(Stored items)
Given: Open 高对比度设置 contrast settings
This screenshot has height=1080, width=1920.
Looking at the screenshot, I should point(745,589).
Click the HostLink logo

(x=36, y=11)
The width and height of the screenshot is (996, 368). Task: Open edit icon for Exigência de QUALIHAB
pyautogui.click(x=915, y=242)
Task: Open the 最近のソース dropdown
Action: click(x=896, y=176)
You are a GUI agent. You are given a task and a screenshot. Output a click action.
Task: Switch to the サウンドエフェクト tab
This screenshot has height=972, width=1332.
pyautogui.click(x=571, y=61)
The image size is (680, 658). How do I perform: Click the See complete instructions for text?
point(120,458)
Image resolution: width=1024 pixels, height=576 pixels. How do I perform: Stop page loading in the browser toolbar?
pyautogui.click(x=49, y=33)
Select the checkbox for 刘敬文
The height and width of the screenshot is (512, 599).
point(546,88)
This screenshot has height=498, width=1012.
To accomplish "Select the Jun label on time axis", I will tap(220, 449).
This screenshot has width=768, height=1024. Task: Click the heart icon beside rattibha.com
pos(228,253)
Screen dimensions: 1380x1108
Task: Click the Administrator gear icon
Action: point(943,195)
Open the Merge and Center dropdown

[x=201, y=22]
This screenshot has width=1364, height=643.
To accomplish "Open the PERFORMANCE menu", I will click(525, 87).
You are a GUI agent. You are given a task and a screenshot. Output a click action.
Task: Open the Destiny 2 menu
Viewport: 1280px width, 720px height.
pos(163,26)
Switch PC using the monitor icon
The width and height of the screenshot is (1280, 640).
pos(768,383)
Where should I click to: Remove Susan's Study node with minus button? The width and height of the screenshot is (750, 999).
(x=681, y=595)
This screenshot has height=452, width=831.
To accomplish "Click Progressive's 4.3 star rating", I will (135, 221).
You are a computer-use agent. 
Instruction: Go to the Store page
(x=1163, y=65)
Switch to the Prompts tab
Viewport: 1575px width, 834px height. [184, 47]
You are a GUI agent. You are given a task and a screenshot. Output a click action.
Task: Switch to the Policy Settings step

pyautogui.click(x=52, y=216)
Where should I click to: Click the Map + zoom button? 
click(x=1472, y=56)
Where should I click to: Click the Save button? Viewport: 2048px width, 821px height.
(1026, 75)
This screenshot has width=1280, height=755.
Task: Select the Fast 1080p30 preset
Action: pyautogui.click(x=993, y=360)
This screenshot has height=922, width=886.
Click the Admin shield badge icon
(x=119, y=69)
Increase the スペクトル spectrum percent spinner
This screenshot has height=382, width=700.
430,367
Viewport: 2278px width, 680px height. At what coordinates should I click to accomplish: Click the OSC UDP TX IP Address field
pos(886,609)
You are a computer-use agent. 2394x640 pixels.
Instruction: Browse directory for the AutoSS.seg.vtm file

_Aim of the task_
For this exercise, transcribe all the records exactly.

_Solution to the problem_
Given: Open 高对比度设置 contrast settings
This screenshot has height=1080, width=1920.
Looking at the screenshot, I should point(745,589).
Click the HostLink logo

(x=36, y=11)
The width and height of the screenshot is (996, 368). Task: Open edit icon for Exigência de QUALIHAB
pyautogui.click(x=915, y=242)
Task: Open the 最近のソース dropdown
Action: click(x=896, y=176)
You are a GUI agent. You are given a task and a screenshot. Output a click action.
Task: Switch to the サウンドエフェクト tab
This screenshot has height=972, width=1332.
pyautogui.click(x=571, y=61)
The image size is (680, 658). How do I perform: Click the See complete instructions for text?
point(120,458)
Image resolution: width=1024 pixels, height=576 pixels. How do I perform: Stop page loading in the browser toolbar?
pyautogui.click(x=49, y=33)
Select the checkbox for 刘敬文
The height and width of the screenshot is (512, 599).
point(546,88)
This screenshot has height=498, width=1012.
To accomplish "Select the Jun label on time axis", I will tap(220, 449).
This screenshot has width=768, height=1024. Task: Click the heart icon beside rattibha.com
pos(228,253)
Screen dimensions: 1380x1108
Task: Click the Administrator gear icon
Action: point(943,195)
Open the Merge and Center dropdown

[x=201, y=22]
This screenshot has width=1364, height=643.
To accomplish "Open the PERFORMANCE menu", I will click(525, 87).
You are a GUI agent. You are given a task and a screenshot. Output a click action.
Task: Open the Destiny 2 menu
Viewport: 1280px width, 720px height.
pos(163,26)
Switch PC using the monitor icon
The width and height of the screenshot is (1280, 640).
pos(768,383)
Where should I click to: Remove Susan's Study node with minus button? The width and height of the screenshot is (750, 999).
(x=681, y=595)
This screenshot has height=452, width=831.
To accomplish "Click Progressive's 4.3 star rating", I will (135, 221).
You are a computer-use agent. 
Instruction: Go to the Store page
(x=1163, y=65)
Switch to the Prompts tab
Viewport: 1575px width, 834px height. [184, 47]
You are a GUI agent. You are given a task and a screenshot. Output a click action.
Task: Switch to the Policy Settings step

pyautogui.click(x=52, y=216)
Where should I click to: Click the Map + zoom button? 
click(x=1472, y=56)
Where should I click to: Click the Save button? Viewport: 2048px width, 821px height.
(1026, 75)
This screenshot has width=1280, height=755.
Task: Select the Fast 1080p30 preset
Action: pyautogui.click(x=993, y=360)
This screenshot has height=922, width=886.
Click the Admin shield badge icon
(x=119, y=69)
Increase the スペクトル spectrum percent spinner
This screenshot has height=382, width=700.
430,367
Viewport: 2278px width, 680px height. At what coordinates should I click to accomplish: Click the OSC UDP TX IP Address field
pos(886,609)
You are a computer-use agent. 2394x640 pixels.
Instruction: Browse directory for the AutoSS.seg.vtm file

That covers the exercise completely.